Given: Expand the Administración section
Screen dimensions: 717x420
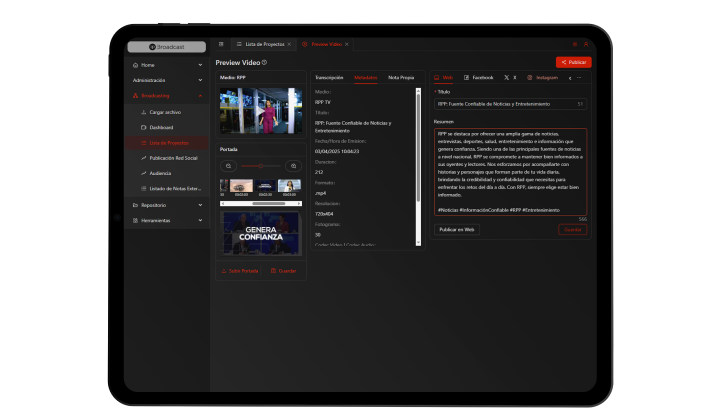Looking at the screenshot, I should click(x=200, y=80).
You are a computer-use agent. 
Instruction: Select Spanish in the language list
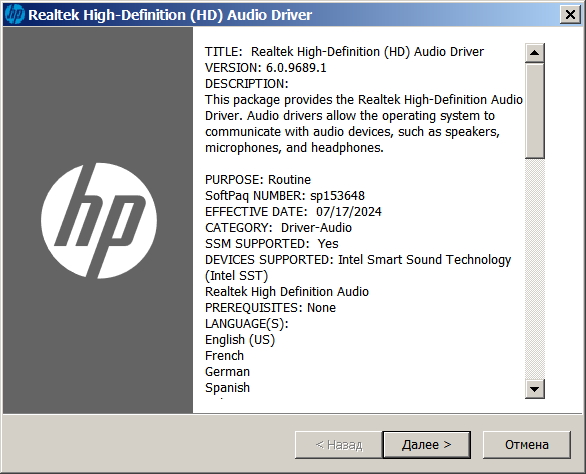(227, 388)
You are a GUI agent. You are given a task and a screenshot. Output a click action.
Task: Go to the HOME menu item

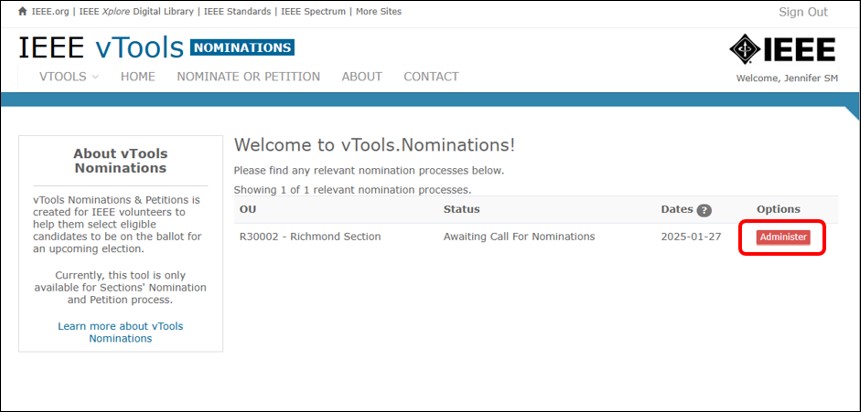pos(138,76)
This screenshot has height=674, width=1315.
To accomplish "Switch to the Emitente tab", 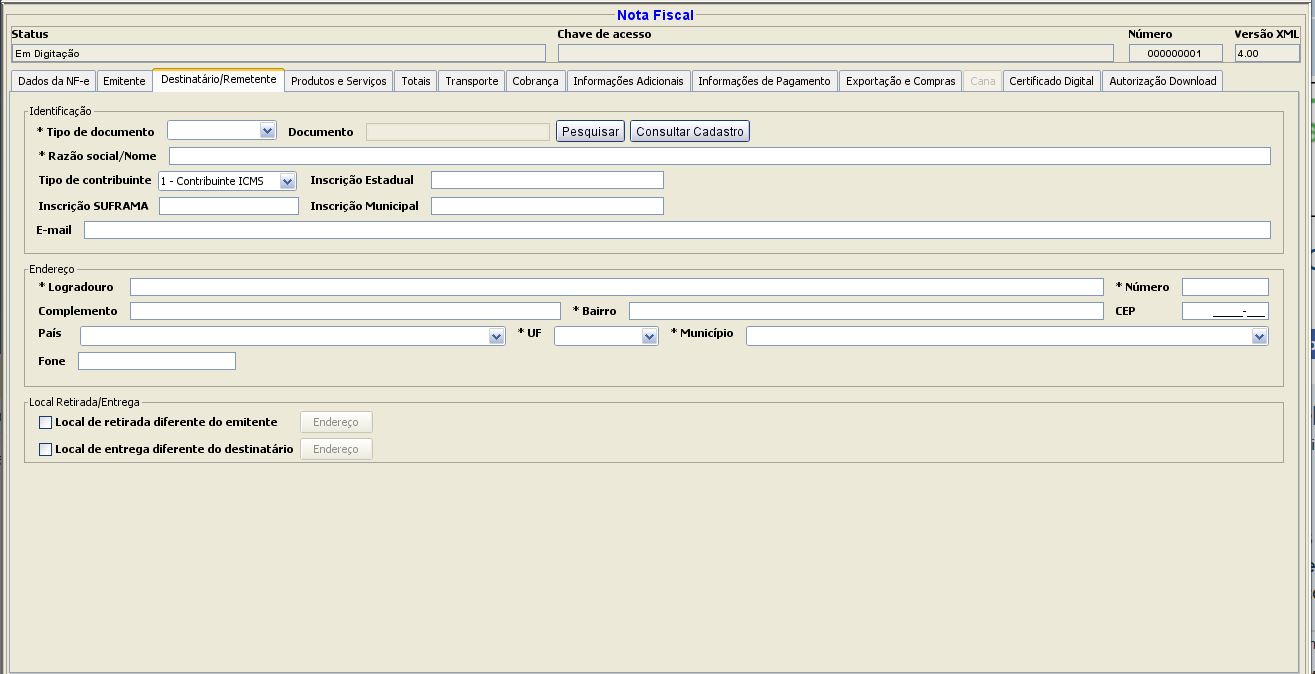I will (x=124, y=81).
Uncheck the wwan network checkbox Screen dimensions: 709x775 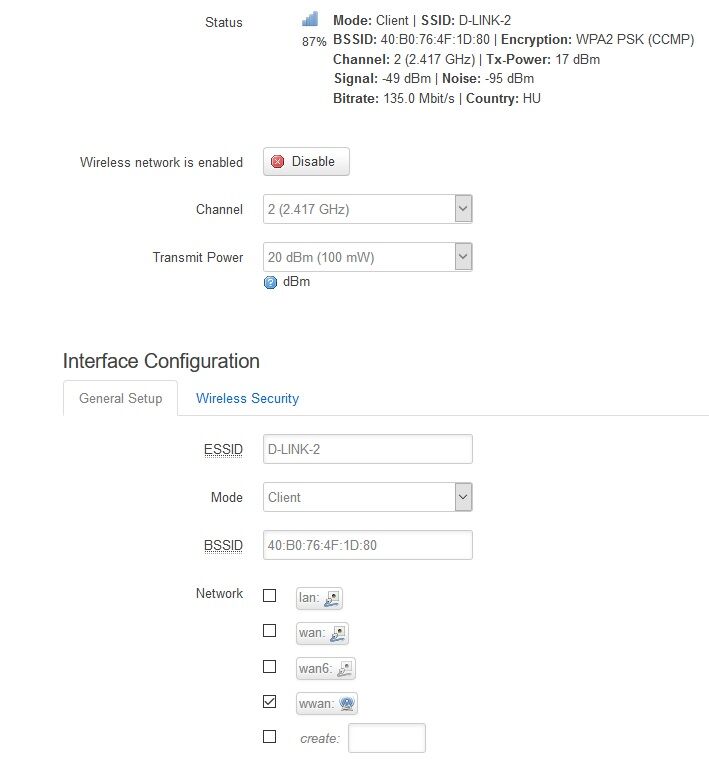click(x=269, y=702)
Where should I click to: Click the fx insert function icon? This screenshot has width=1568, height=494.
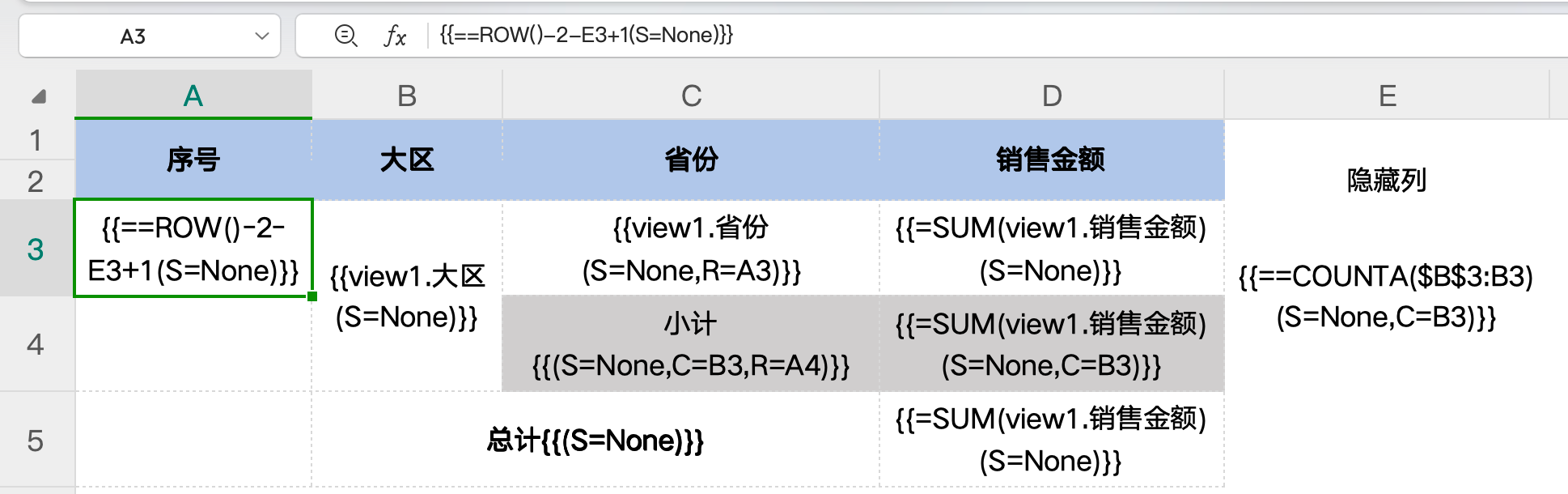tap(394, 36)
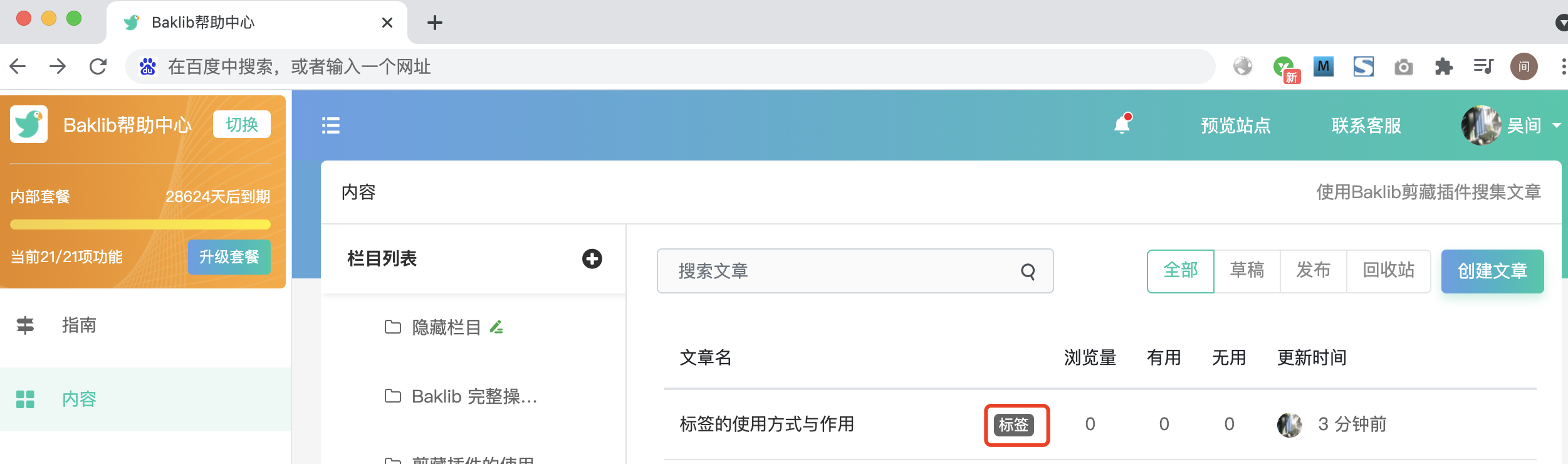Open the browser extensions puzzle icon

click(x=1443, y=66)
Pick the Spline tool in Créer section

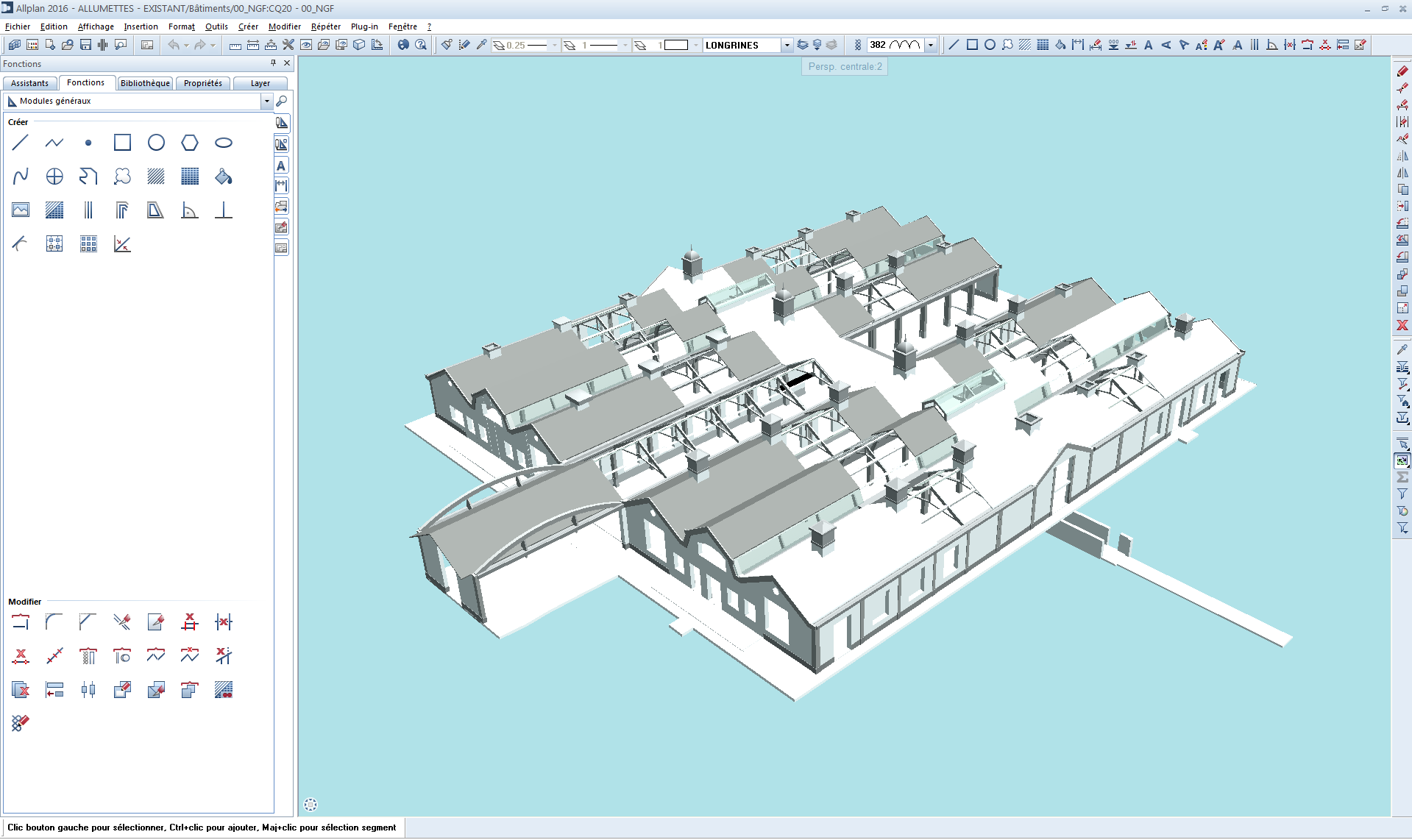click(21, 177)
__________
● Work instruction:
Would you please reproduce the entries above, starting at the line with "You are a computer-use agent." and stopping after the line with "This screenshot has height=674, width=1315."? Omit any pictures.

● Response area:
You are a computer-use agent. 
Instruction: Select Spanish in the language list
(227, 388)
You are a GUI agent. You are given a task and a screenshot. Output a click action.
Task: Go to the HOME menu item

pos(138,76)
This screenshot has height=674, width=1315.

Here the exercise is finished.